FAIRmat-NFDI / pynxtools

https://fairmat-nfdi.github.io/pynxtools/
Apache License 2.0
13 stars 8 forks source link

[Bug]: Invalid groups with linked children don't get detected as undocumented #429

Open rettigl opened 2 months ago

rettigl commented 2 months ago

Contact Details

rettig@fhi-berlin.mpg.de

What happened?

If the converter gets a path which contains a link, but some undocumented elements in the path, it is not recognized as undocumented by the writer. Example from NXmpes

 "/ENTRY[entry]/SAMPLE[sample]": {
    "bias": {
      "voltmeter": "@link:/entry/instrument/manipulator/sample_bias_voltmeter"
    }
}

Does not produce a warning, even though "bias" is not defined, but rather "bias_env". "bias" also does not get an NX_class attribute.

Relevant log output

No response

rettigl commented 2 months ago

/entry/sample/bias gets namefitted to /ENTRY/SAMPLE/BEAM/TRANSFORMATIONS ...

This code is clearly not functioning completely.

lukaspie commented 2 months ago

Isn't this a consequence of how we defined our namefitting algorithm? If bias is not explicitly defined in NXsample, it tries to namefit and BEAM in NXsample is the closest fit because of the b at the beginning. Then inside NXbeam, there is only TRANSFORMATIONS as a renameable group, so that's what it's fitting voltmeter to. So I don't think it's a bug.

This is why I am not a big fan of our current namefitting algo, but one needs to do something for these renameable fields, so I currently don't see any alternative.

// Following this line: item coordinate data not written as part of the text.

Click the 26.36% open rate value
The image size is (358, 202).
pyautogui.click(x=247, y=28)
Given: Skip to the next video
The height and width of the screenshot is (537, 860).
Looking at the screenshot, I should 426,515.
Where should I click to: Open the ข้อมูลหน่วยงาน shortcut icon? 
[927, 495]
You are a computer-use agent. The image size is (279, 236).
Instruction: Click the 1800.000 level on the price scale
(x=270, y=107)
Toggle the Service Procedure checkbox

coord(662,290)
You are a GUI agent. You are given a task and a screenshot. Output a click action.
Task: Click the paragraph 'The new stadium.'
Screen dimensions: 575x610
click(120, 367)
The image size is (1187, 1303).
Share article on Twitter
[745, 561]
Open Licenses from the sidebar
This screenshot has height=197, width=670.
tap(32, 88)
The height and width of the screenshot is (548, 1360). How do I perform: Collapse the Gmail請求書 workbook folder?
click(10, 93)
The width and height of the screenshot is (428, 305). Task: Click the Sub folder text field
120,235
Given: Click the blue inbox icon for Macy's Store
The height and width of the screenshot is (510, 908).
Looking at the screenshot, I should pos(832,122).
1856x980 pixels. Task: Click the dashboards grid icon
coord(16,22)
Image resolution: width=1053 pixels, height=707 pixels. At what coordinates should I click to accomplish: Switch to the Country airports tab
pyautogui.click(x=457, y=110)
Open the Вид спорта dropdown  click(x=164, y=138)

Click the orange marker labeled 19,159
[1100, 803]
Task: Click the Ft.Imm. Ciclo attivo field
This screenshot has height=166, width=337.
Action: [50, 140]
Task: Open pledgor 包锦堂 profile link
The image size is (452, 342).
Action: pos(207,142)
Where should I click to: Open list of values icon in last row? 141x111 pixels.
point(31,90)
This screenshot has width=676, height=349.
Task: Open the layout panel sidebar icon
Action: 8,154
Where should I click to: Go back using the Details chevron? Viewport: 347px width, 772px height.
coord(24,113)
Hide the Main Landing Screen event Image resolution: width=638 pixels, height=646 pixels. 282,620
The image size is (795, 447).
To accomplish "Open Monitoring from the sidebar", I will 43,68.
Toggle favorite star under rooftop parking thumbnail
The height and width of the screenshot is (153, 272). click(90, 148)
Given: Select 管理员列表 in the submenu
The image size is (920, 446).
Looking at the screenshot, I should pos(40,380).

For NXsample, it is particularly bad because of the many uppercase groups.

The problem with throwing a warning is: what if I actually wanted to name my BEAM bias? I know, not very realistic, but there are other cases where something similar might happen. In that case, do we want to have a warning whenever we namefit a fully uppercase name?

rettigl commented 2 months ago

I think the solution would be to not do automatic name fitting, but always require to provide the NXCLASS in such cases (or in case of fields also the FIELDNAME).

rettigl commented 2 months ago

Otherwise this produces garbage, as here, and does not detect errors.

lukaspie commented 1 month ago

Note that during NIAC2024, a new resolution was adopted for uppercase notation: https://github.com/nexusformat/definitions/issues/1436. After implementing this, we would probably get rid of these ambiguities.

See issue here: https://github.com/FAIRmat-NFDI/pynxtools/issues/441

lukaspie commented 1 month ago

I think the solution would be to not do automatic name fitting, but always require to provide the NXCLASS in such cases (or in case of fields also the FIELDNAME).

We discussed this today and will adopt this to throw an error. Will look into the implementation.